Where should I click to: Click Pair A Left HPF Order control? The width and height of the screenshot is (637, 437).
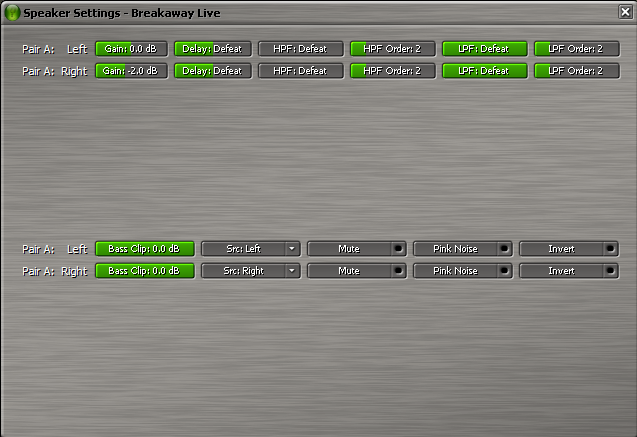[392, 49]
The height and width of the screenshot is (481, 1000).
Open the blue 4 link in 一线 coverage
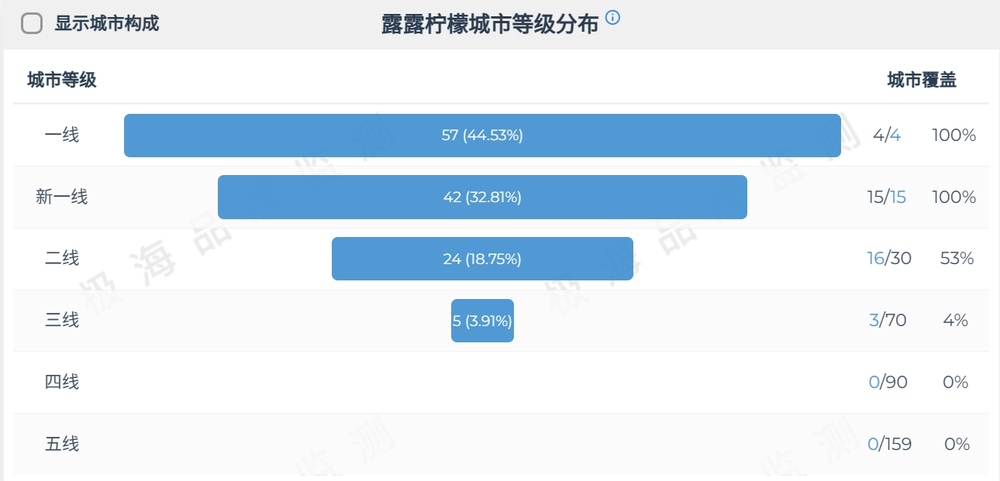(x=895, y=135)
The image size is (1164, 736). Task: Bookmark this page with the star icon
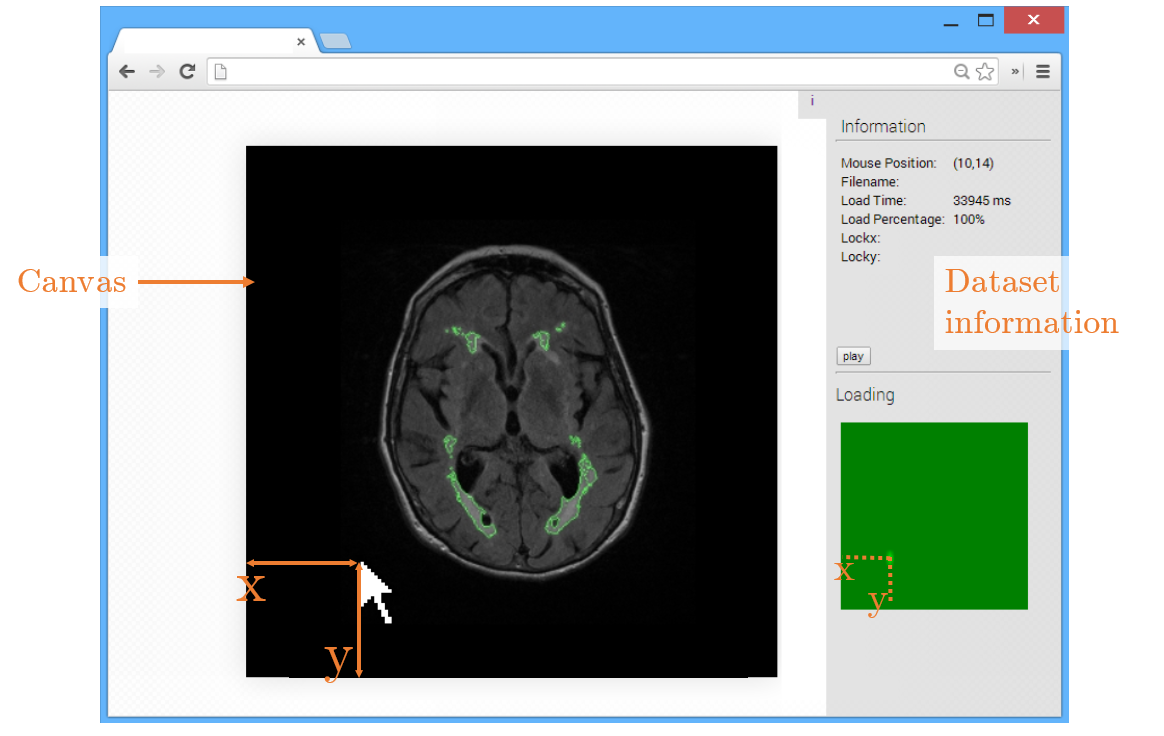[985, 71]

───

Required work: Word for word, give the entries back in full; the pictures do not belong in the copy.

Answer space:
Where should I click to: Click Pair A Left HPF Order control? The width and height of the screenshot is (637, 437).
[392, 49]
The height and width of the screenshot is (481, 1000).
Open the blue 4 link in 一线 coverage
(x=895, y=135)
The image size is (1164, 736). Task: Bookmark this page with the star icon
[985, 71]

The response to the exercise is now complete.